## [Task to carry out]
From the listing below, reproduce word for word the part that opens with the line containing "Screenshot is 1280x1749." and closes with the line containing "Advertising (323, 1672)"; reproduce nothing else.

## [Information supplied]
****************************************

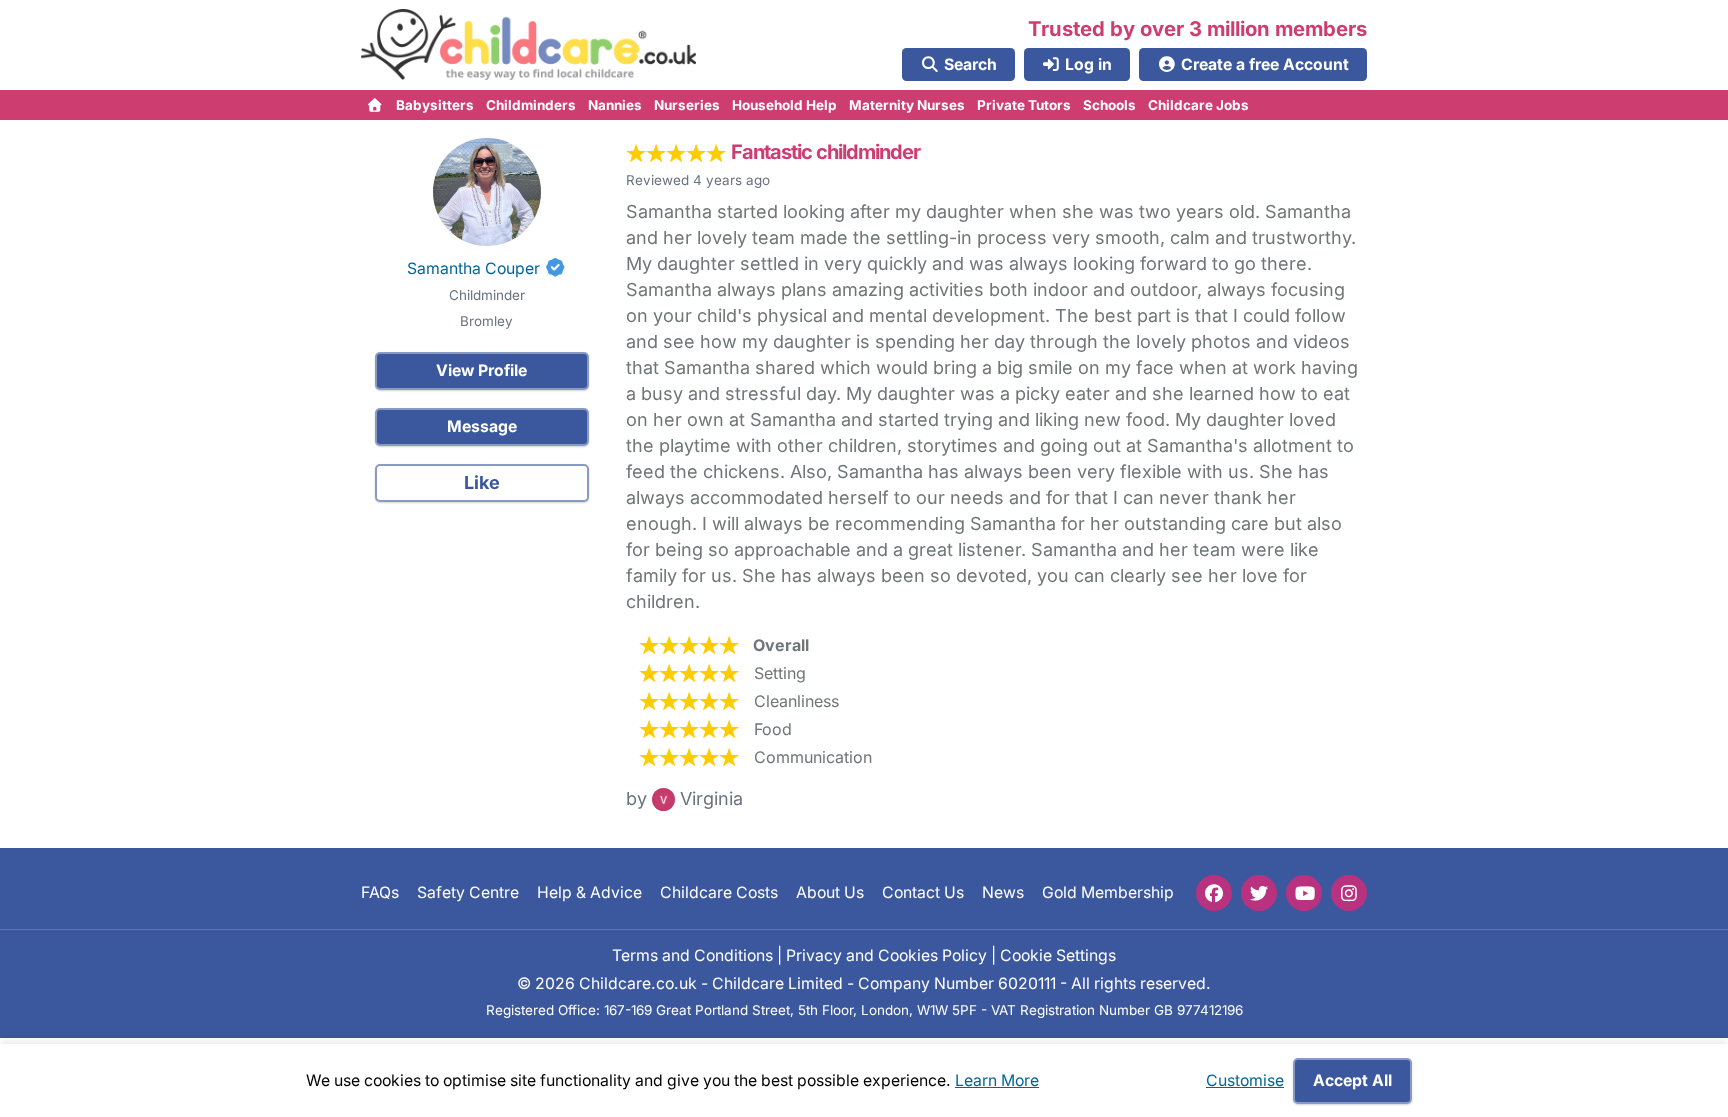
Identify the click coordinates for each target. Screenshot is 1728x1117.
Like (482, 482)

****************************************

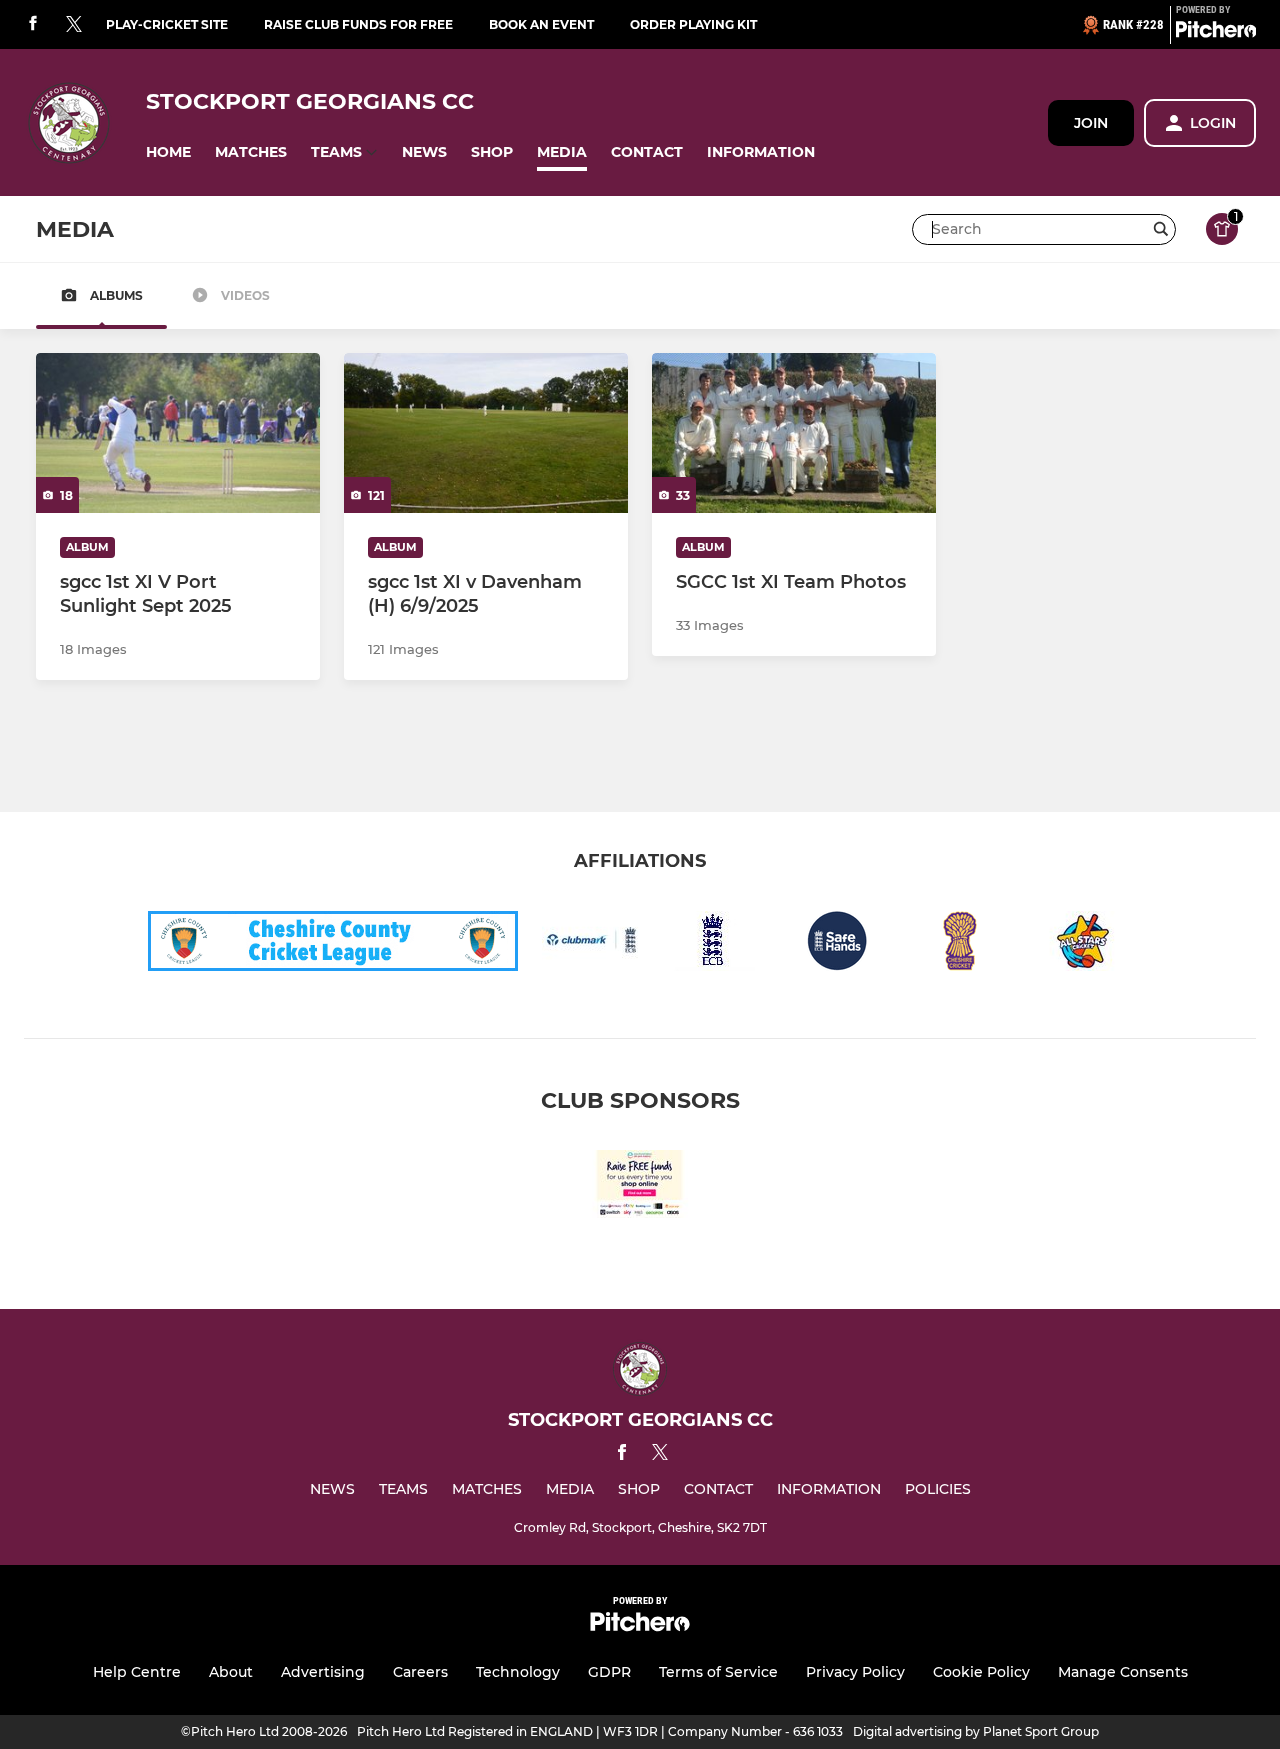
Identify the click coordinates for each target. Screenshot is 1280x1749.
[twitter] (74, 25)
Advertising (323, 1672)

****************************************

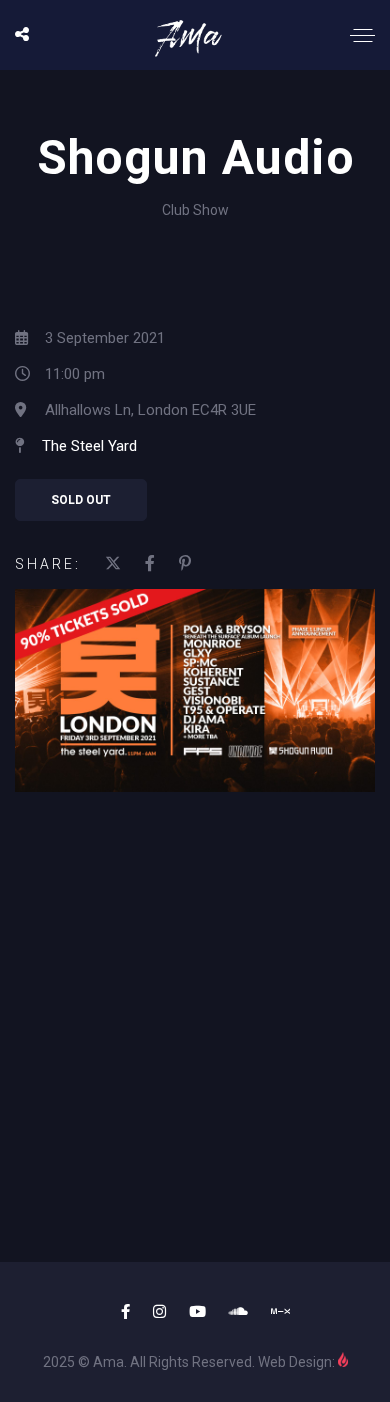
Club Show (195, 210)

****************************************

## [Task response]
Identify the click coordinates for each target. Screenshot is 1280x1749.
[twitter] (74, 25)
Advertising (323, 1672)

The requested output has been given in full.